* Work to complete
Each line from the one bearing "You are a computer-use" through the last line of the entries below should be returned exactly, with pictures left out.

[Input material]

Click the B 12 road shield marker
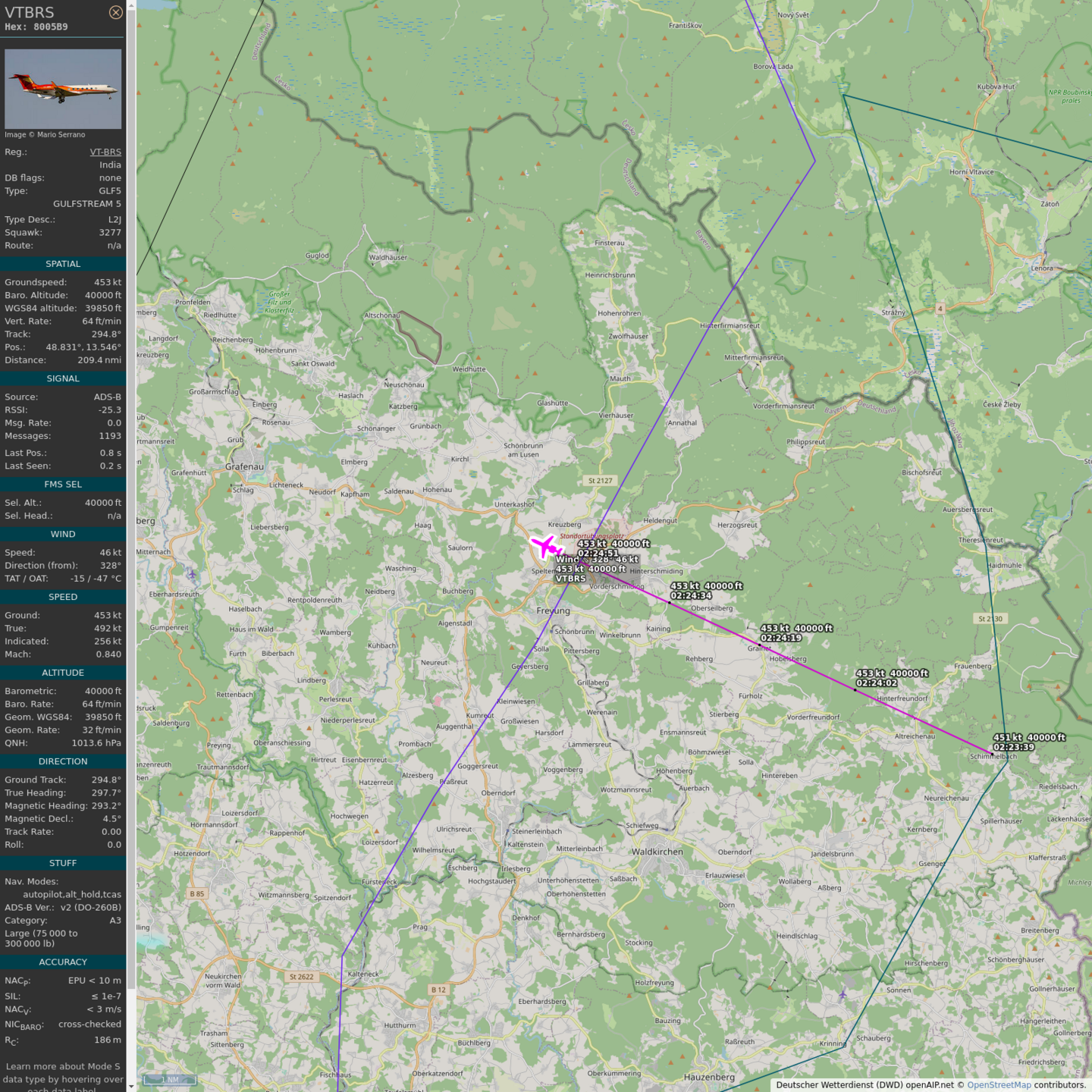 438,990
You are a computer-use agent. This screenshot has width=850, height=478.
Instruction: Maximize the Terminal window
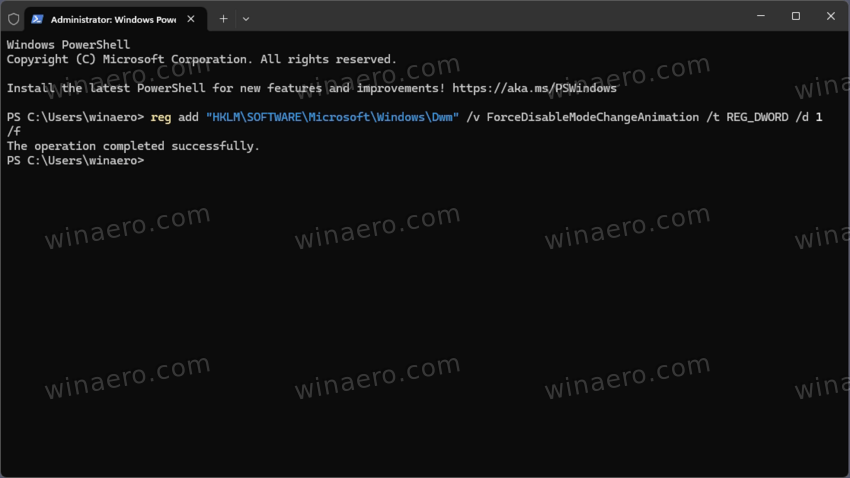pyautogui.click(x=796, y=17)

[/Input material]

* Written solution
You are a computer-use agent. This screenshot has width=850, height=478.
Instruction: Maximize the Terminal window
pyautogui.click(x=796, y=17)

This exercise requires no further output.